- [INFORMATION PROVIDED]:
=====

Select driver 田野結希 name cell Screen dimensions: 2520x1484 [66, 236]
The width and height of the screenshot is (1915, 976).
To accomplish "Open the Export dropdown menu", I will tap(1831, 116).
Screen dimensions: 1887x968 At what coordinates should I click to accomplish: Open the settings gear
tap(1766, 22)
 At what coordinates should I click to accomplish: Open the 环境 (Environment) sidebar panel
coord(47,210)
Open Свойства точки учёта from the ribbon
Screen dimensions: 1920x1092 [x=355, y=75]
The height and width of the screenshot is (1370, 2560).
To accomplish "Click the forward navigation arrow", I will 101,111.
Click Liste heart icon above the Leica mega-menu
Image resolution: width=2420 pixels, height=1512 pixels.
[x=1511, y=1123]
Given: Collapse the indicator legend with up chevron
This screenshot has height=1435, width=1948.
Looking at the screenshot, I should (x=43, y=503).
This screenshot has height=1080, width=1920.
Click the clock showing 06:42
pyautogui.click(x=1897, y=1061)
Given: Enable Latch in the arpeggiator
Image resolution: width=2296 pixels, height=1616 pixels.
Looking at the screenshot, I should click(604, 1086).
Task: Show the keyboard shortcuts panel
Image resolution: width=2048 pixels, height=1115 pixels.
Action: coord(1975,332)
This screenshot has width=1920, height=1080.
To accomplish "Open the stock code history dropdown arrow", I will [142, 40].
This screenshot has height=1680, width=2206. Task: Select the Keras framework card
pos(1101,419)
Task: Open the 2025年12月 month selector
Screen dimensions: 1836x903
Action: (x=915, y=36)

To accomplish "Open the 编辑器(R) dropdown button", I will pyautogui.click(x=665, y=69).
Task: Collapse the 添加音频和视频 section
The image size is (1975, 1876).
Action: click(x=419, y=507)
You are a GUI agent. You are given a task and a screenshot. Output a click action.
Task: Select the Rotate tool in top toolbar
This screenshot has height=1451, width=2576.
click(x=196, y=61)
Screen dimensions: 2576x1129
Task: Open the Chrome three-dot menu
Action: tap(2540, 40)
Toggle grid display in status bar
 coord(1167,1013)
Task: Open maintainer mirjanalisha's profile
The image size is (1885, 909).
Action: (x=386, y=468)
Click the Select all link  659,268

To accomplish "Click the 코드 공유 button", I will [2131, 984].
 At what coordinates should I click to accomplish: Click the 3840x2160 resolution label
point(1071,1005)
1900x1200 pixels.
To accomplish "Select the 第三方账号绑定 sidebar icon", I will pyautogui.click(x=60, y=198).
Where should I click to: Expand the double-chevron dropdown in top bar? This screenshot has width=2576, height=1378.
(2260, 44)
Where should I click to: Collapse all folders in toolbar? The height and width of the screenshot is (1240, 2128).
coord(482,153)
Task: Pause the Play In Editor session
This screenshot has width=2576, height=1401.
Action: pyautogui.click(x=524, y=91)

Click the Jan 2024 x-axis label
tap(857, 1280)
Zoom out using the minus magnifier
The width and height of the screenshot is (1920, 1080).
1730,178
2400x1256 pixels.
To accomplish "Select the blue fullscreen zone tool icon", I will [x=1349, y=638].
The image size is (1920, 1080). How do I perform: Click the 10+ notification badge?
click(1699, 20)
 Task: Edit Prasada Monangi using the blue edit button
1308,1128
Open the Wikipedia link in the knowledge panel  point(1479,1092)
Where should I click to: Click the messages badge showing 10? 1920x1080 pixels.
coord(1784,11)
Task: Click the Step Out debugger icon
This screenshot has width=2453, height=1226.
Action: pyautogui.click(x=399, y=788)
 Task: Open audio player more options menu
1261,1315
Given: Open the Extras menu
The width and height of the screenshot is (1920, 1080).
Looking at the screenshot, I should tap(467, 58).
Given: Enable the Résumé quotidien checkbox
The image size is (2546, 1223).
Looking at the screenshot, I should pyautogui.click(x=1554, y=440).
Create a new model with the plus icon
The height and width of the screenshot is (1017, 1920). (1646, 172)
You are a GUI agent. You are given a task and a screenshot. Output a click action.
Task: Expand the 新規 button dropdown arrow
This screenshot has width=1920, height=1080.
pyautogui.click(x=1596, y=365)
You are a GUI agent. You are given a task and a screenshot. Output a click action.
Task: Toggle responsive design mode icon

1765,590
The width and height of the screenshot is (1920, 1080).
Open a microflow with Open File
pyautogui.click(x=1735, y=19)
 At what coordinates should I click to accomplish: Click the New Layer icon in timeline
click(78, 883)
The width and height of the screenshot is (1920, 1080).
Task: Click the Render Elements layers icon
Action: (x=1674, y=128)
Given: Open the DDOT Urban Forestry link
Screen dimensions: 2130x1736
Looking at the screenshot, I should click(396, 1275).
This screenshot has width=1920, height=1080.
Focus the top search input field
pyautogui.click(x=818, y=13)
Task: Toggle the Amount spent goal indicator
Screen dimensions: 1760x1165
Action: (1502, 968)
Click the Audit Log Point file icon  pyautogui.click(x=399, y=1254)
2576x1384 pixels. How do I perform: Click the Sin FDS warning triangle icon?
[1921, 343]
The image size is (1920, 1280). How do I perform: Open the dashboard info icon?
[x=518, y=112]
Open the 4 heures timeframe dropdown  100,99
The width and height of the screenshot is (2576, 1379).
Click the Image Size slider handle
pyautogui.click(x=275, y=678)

=====

Each of the records is to be written out again exactly.

- [RESPONSE AREA]:
Select driver 田野結希 name cell Screen dimensions: 2520x1484 [66, 236]
The width and height of the screenshot is (1915, 976).
To accomplish "Open the Export dropdown menu", I will tap(1831, 116).
Screen dimensions: 1887x968 At what coordinates should I click to accomplish: Open the settings gear
tap(1766, 22)
 At what coordinates should I click to accomplish: Open the 环境 (Environment) sidebar panel
coord(47,210)
Open Свойства точки учёта from the ribbon
Screen dimensions: 1920x1092 [x=355, y=75]
The height and width of the screenshot is (1370, 2560).
To accomplish "Click the forward navigation arrow", I will 101,111.
Click Liste heart icon above the Leica mega-menu
Image resolution: width=2420 pixels, height=1512 pixels.
[x=1511, y=1123]
Given: Collapse the indicator legend with up chevron
This screenshot has height=1435, width=1948.
Looking at the screenshot, I should (x=43, y=503).
This screenshot has height=1080, width=1920.
Click the clock showing 06:42
pyautogui.click(x=1897, y=1061)
Given: Enable Latch in the arpeggiator
Image resolution: width=2296 pixels, height=1616 pixels.
Looking at the screenshot, I should click(604, 1086).
Task: Show the keyboard shortcuts panel
Image resolution: width=2048 pixels, height=1115 pixels.
Action: coord(1975,332)
This screenshot has width=1920, height=1080.
To accomplish "Open the stock code history dropdown arrow", I will [142, 40].
This screenshot has height=1680, width=2206. Task: Select the Keras framework card
pos(1101,419)
Task: Open the 2025年12月 month selector
Screen dimensions: 1836x903
Action: (x=915, y=36)

To accomplish "Open the 编辑器(R) dropdown button", I will pyautogui.click(x=665, y=69).
Task: Collapse the 添加音频和视频 section
The image size is (1975, 1876).
Action: click(x=419, y=507)
You are a GUI agent. You are given a task and a screenshot. Output a click action.
Task: Select the Rotate tool in top toolbar
This screenshot has height=1451, width=2576.
click(x=196, y=61)
Screen dimensions: 2576x1129
Task: Open the Chrome three-dot menu
Action: tap(2540, 40)
Toggle grid display in status bar
 coord(1167,1013)
Task: Open maintainer mirjanalisha's profile
The image size is (1885, 909).
Action: (x=386, y=468)
Click the Select all link  659,268

To accomplish "Click the 코드 공유 button", I will [2131, 984].
 At what coordinates should I click to accomplish: Click the 3840x2160 resolution label
point(1071,1005)
1900x1200 pixels.
To accomplish "Select the 第三方账号绑定 sidebar icon", I will pyautogui.click(x=60, y=198).
Where should I click to: Expand the double-chevron dropdown in top bar? This screenshot has width=2576, height=1378.
(2260, 44)
Where should I click to: Collapse all folders in toolbar? The height and width of the screenshot is (1240, 2128).
coord(482,153)
Task: Pause the Play In Editor session
This screenshot has width=2576, height=1401.
Action: pyautogui.click(x=524, y=91)

Click the Jan 2024 x-axis label
tap(857, 1280)
Zoom out using the minus magnifier
The width and height of the screenshot is (1920, 1080).
1730,178
2400x1256 pixels.
To accomplish "Select the blue fullscreen zone tool icon", I will [x=1349, y=638].
The image size is (1920, 1080). How do I perform: Click the 10+ notification badge?
click(1699, 20)
 Task: Edit Prasada Monangi using the blue edit button
1308,1128
Open the Wikipedia link in the knowledge panel  point(1479,1092)
Where should I click to: Click the messages badge showing 10? 1920x1080 pixels.
coord(1784,11)
Task: Click the Step Out debugger icon
This screenshot has width=2453, height=1226.
Action: pyautogui.click(x=399, y=788)
 Task: Open audio player more options menu
1261,1315
Given: Open the Extras menu
The width and height of the screenshot is (1920, 1080).
Looking at the screenshot, I should tap(467, 58).
Given: Enable the Résumé quotidien checkbox
The image size is (2546, 1223).
Looking at the screenshot, I should pyautogui.click(x=1554, y=440).
Create a new model with the plus icon
The height and width of the screenshot is (1017, 1920). (1646, 172)
You are a GUI agent. You are given a task and a screenshot. Output a click action.
Task: Expand the 新規 button dropdown arrow
This screenshot has width=1920, height=1080.
pyautogui.click(x=1596, y=365)
You are a GUI agent. You are given a task and a screenshot. Output a click action.
Task: Toggle responsive design mode icon

1765,590
The width and height of the screenshot is (1920, 1080).
Open a microflow with Open File
pyautogui.click(x=1735, y=19)
 At what coordinates should I click to accomplish: Click the New Layer icon in timeline
click(78, 883)
The width and height of the screenshot is (1920, 1080).
Task: Click the Render Elements layers icon
Action: (x=1674, y=128)
Given: Open the DDOT Urban Forestry link
Screen dimensions: 2130x1736
Looking at the screenshot, I should click(396, 1275).
This screenshot has width=1920, height=1080.
Focus the top search input field
pyautogui.click(x=818, y=13)
Task: Toggle the Amount spent goal indicator
Screen dimensions: 1760x1165
Action: (1502, 968)
Click the Audit Log Point file icon  pyautogui.click(x=399, y=1254)
2576x1384 pixels. How do I perform: Click the Sin FDS warning triangle icon?
[1921, 343]
The image size is (1920, 1280). How do I perform: Open the dashboard info icon?
[x=518, y=112]
Open the 4 heures timeframe dropdown  100,99
The width and height of the screenshot is (2576, 1379).
Click the Image Size slider handle
pyautogui.click(x=275, y=678)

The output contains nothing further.